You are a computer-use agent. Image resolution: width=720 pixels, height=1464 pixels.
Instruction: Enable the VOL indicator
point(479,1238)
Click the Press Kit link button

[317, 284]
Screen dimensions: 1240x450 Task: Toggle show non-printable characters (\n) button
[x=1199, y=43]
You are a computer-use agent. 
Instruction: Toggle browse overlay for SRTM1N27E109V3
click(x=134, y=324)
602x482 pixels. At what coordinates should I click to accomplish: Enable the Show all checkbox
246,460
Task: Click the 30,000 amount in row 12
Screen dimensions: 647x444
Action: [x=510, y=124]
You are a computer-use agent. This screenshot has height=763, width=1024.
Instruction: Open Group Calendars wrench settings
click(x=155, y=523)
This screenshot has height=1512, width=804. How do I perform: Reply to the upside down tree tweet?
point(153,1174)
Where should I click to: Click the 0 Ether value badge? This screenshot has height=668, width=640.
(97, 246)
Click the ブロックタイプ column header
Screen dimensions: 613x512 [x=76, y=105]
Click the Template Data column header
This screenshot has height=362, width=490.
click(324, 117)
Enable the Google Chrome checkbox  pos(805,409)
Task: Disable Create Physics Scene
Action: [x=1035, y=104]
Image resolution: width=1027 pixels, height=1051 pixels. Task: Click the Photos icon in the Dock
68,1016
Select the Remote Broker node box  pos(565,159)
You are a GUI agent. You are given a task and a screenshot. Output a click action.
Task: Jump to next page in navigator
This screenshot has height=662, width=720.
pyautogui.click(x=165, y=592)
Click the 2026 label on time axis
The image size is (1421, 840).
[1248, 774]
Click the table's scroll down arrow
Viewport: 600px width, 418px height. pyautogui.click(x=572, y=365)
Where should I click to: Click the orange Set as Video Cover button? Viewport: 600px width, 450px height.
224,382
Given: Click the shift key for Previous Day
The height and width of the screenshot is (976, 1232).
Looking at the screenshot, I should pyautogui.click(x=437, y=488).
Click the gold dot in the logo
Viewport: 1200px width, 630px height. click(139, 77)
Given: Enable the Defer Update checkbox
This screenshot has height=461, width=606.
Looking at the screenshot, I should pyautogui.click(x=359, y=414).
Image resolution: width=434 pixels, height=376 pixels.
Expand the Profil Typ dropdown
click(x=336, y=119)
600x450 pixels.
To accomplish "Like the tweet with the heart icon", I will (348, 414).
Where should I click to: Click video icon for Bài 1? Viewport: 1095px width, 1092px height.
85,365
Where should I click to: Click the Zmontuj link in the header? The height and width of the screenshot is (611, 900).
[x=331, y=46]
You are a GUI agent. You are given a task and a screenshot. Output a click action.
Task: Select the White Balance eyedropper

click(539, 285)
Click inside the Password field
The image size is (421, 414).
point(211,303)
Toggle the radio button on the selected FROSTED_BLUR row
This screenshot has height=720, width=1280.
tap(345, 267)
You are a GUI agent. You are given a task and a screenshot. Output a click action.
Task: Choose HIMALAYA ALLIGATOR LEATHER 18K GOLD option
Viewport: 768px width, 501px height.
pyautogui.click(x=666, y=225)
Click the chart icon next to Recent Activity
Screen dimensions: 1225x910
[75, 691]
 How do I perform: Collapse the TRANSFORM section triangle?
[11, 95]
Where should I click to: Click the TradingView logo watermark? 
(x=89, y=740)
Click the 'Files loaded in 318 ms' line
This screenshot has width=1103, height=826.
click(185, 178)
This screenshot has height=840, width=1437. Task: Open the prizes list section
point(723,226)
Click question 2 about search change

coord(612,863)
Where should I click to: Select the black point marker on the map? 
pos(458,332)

[Your goal]
Please be sure to repeat every entry exactly.

[Task solution]
You are a computer-use agent. Image resolution: width=720 pixels, height=1464 pixels.
Instruction: Enable the VOL indicator
point(479,1238)
Click the Press Kit link button

[317, 284]
Screen dimensions: 1240x450 Task: Toggle show non-printable characters (\n) button
[x=1199, y=43]
You are a computer-use agent. 
Instruction: Toggle browse overlay for SRTM1N27E109V3
click(x=134, y=324)
602x482 pixels. At what coordinates should I click to accomplish: Enable the Show all checkbox
246,460
Task: Click the 30,000 amount in row 12
Screen dimensions: 647x444
Action: [x=510, y=124]
You are a computer-use agent. This screenshot has height=763, width=1024.
Instruction: Open Group Calendars wrench settings
click(x=155, y=523)
This screenshot has height=1512, width=804. How do I perform: Reply to the upside down tree tweet?
point(153,1174)
Where should I click to: Click the 0 Ether value badge? This screenshot has height=668, width=640.
(97, 246)
Click the ブロックタイプ column header
Screen dimensions: 613x512 [x=76, y=105]
Click the Template Data column header
This screenshot has height=362, width=490.
click(324, 117)
Enable the Google Chrome checkbox  pos(805,409)
Task: Disable Create Physics Scene
Action: [x=1035, y=104]
Image resolution: width=1027 pixels, height=1051 pixels. Task: Click the Photos icon in the Dock
68,1016
Select the Remote Broker node box  pos(565,159)
You are a GUI agent. You are given a task and a screenshot. Output a click action.
Task: Jump to next page in navigator
This screenshot has height=662, width=720.
pyautogui.click(x=165, y=592)
Click the 2026 label on time axis
The image size is (1421, 840).
[1248, 774]
Click the table's scroll down arrow
Viewport: 600px width, 418px height. pyautogui.click(x=572, y=365)
Where should I click to: Click the orange Set as Video Cover button? Viewport: 600px width, 450px height.
224,382
Given: Click the shift key for Previous Day
The height and width of the screenshot is (976, 1232).
Looking at the screenshot, I should pyautogui.click(x=437, y=488).
Click the gold dot in the logo
Viewport: 1200px width, 630px height. click(139, 77)
Given: Enable the Defer Update checkbox
This screenshot has height=461, width=606.
Looking at the screenshot, I should pyautogui.click(x=359, y=414).
Image resolution: width=434 pixels, height=376 pixels.
Expand the Profil Typ dropdown
click(x=336, y=119)
600x450 pixels.
To accomplish "Like the tweet with the heart icon", I will (348, 414).
Where should I click to: Click video icon for Bài 1? Viewport: 1095px width, 1092px height.
85,365
Where should I click to: Click the Zmontuj link in the header? The height and width of the screenshot is (611, 900).
[x=331, y=46]
You are a GUI agent. You are given a task and a screenshot. Output a click action.
Task: Select the White Balance eyedropper

click(539, 285)
Click inside the Password field
The image size is (421, 414).
point(211,303)
Toggle the radio button on the selected FROSTED_BLUR row
This screenshot has height=720, width=1280.
tap(345, 267)
You are a GUI agent. You are given a task and a screenshot. Output a click action.
Task: Choose HIMALAYA ALLIGATOR LEATHER 18K GOLD option
Viewport: 768px width, 501px height.
pyautogui.click(x=666, y=225)
Click the chart icon next to Recent Activity
Screen dimensions: 1225x910
[75, 691]
 How do I perform: Collapse the TRANSFORM section triangle?
[11, 95]
Where should I click to: Click the TradingView logo watermark? 
(x=89, y=740)
Click the 'Files loaded in 318 ms' line
This screenshot has width=1103, height=826.
click(185, 178)
This screenshot has height=840, width=1437. Task: Open the prizes list section
point(723,226)
Click question 2 about search change

coord(612,863)
Where should I click to: Select the black point marker on the map? 
pos(458,332)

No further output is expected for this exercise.